Karl Marx famously wrote that “history always repeats itself, the first time as tragedy, and the second as farce.”
Barack Obama has reversed these historical forces. With Obama, farce repeats itself as history.
As a neophyte politician, Obama was elected to the Illinois State Senate when he managed to eliminate his opponents from the race through nominating petition challenges. A farce, but it started Obama’s political history.
Obama did little of note as an Illinois State Senator, but was elected United States Senator when Obama’s supporters dug up embarrassing divorce records on his opponent, while Obama publicly claimed he was against exposing the records. A farce, but Obama made history.
When elected to the U.S. Senate, Obama promised the voters he would serve out his term and not run for President. Two years later Obama began his campaign for President. A farce, but Obama made history.

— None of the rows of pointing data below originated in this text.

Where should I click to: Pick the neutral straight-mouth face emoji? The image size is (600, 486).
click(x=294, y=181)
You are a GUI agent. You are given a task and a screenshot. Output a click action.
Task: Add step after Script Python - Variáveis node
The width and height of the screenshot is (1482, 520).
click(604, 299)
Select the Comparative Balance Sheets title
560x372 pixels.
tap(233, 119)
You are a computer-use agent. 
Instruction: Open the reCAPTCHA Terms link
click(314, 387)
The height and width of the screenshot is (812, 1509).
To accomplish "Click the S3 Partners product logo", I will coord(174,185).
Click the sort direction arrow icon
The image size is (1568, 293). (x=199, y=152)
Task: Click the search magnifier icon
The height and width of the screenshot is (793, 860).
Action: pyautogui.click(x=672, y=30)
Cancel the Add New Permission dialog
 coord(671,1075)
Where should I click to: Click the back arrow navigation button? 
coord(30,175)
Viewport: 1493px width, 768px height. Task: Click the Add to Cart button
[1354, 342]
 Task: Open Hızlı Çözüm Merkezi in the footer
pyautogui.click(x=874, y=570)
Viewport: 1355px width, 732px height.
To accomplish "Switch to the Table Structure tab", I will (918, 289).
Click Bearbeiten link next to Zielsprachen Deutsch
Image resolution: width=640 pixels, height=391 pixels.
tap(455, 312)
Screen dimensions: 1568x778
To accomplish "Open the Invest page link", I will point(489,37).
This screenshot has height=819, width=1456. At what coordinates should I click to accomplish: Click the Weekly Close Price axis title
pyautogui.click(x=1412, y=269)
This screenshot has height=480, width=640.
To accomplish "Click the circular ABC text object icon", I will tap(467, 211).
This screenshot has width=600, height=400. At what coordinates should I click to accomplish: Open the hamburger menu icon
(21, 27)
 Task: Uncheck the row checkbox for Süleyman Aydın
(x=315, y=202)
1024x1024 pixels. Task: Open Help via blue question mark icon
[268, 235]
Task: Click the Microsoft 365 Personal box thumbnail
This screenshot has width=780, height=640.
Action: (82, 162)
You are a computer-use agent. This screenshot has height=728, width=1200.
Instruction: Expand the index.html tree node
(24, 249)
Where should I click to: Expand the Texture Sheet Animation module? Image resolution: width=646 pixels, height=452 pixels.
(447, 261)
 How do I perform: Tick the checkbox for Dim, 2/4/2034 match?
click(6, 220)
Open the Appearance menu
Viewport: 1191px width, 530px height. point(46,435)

The election of 2008. Thrills running up the mainstream media’s legs. Children singing songs about “Hope for Change.” The post-racial candidate who used the race card to take down the Clinton machine. A farce, but historically successful. The most historic campaign by the most historic candidate ever.
Now the Nobel Peace Prize for someone everyone knows does not deserve it, whether they are willing to admit it or not. Yet another in a long line of farces. But historic.
Do not forget, however, that there is a third prong in Marx’s equation – tragedy.
Runaway spending and deficits for decades to come, beyond anything imaginable just a couple of years ago. Restructuring one-fifth of our economy on terms designed to create wards of the state. Tax policies designed to punish the producers of society even though we need those producers to produce jobs. A foreign policy in which we bully our friends and mollify our enemies. An insatiable and pathological need to apologize for and put down our country, without ever demanding the same consideration from others.
We’ve seen Obama turn farce into history, over and over again. What worries me the most is that we are on a path where these farces will not repeat as history, but as our economic and political tragedy.
Update: Jules Crittenden calls this the “Obamist dialetic.” So now HE has his own historical and philosophical terminology. Figures.